Юнкерсы появились через полчаса. Сначала завертели карусель над нами, но потом внезапно ушли куда-то за лес и отбомбились там. Может это и плохо, а это точно плохо, но мы вздохнули с облегчением. Где-то там, за лесом умирали люди. Вставала дыбом земля и черные рваные осколки со свистом вспарывали воздух, но это было не у нас. Так на войне бывает, выпал миг – живи и радуйся, не переживай, придет и твоя очередь, а пока используй момент на всю катушку.
Я взял доставшийся от деда мешок, развязал туго затянутые тесемки и заглянул внутрь. Пусто, только последняя буханка хлеба.
- Давай, Палыч, помянем старика. Геройский был мужик, – сказал я, разливая в кружки из фляги остатки водки.
- Помянем. – Ответил Палыч и выпил молча, залпом, даже не покривившись.

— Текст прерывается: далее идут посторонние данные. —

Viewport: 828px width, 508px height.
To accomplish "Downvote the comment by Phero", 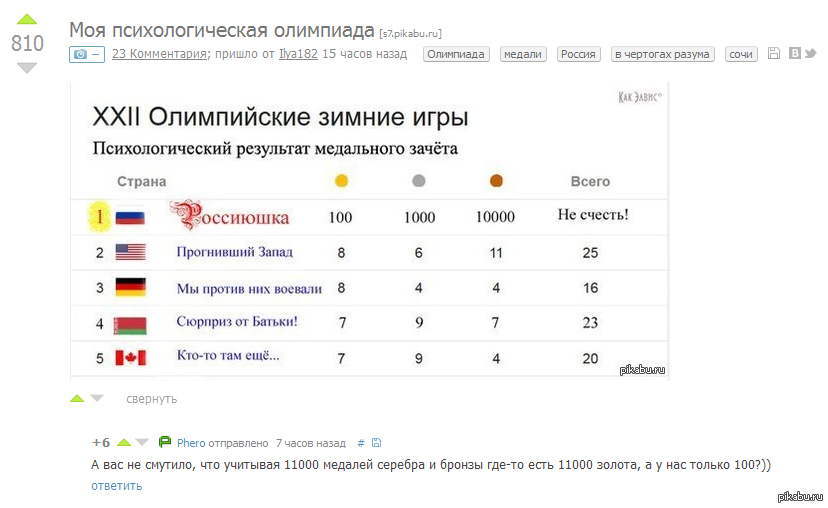I will 142,442.
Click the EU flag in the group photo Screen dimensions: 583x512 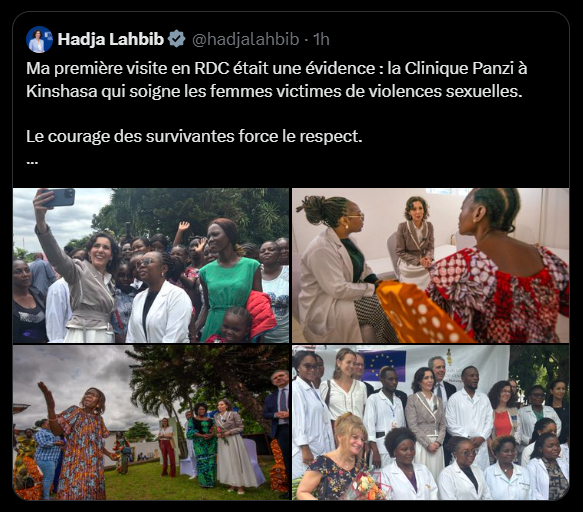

Так же, молча, мы отломили по краюхе хлеба, молча, откусили, молча, переглянулись. Хлеб был как вчера, будто только что из печки, мягкий свежий горячий! Это просто в голове не укладывалось! Не скажу, что ком в горле встал, но мороз по коже пробежал. Я держал хлеб в руках, как гранату без чеки, бережно и с опаской. Может он все-таки отравленный? Но почему мы до сих пор живы? А пахнет он как! Сказочно пахнет, будто не их вещмешка пыльного, а из домашней печки вынут… Хлеб мы с Палычем все же доели, еще и с пехотой поделились.
И тут вернулись юнкерсы. На фронте, их лаптежниками называют, потому что шасси у этих гадов не убирается. Но, на мой взгляд, на лапти они не похожи. Больше на лапы, большие когтистые лапы. Когда становятся они в карусель небесную и пикируют на тебя, отвесно, прямо в твои глаза от ужаса распахнутые, лупят из пулеметов в самое сердце и бомбы швыряют прямо на голову, кажется, что не самолеты это, а хищные злые птицы, хотят в когтях своих сжать, поднять в небо и швырнуть оттуда на землю. А как бомбы у них воют, от одного звука можно умом тронуться. Спасение от этого одно, упасть на дно траншеи, вжаться в землю, закрыть глаза и ждать, когда этот ад кромешный закончится. Такая вот простая военная премудрость.
Мы так с Палычем и сделали, упали на дно окопа, ружье и пулемет под себя подсунули, чтобы осколками их не повредило и стали ждать. Что вам про бомбежку рассказать. Ничего в ней интересного нет. Бомбы рвутся, осколки летят, толовая гарь по окопам стелется, дышать не дает, после каждого разрыва на голову и спину земля сыпется, а ты гадаешь земля это или еще что. И самое главное сейчас не психануть, из окопа не выскочить, не побежать по полю сумасшедшим зайцем, а лежать и беречь оружие потому, что бомбежки рано или поздно кончаются, а танки немецкие остаются.
Наконец тихо стало, ни взрывов бомбовых, ни очередей пулеметных. Всё, значит, настало наше время. Одно слово – пора. Вытащили мы ружье, от земли отряхнули, смотрим, мать честная, не линия обороны, а лунная поверхность из книжки по астрономии. Одни воронки и ничего живого. Все дымится, с танков подбитых башни посрывало. Деревня за нами горит, в вечернее небо столбы дыма уходят, а церквушка цела, стоит, как ни в чем не бывало. Осколками только её посекло и все.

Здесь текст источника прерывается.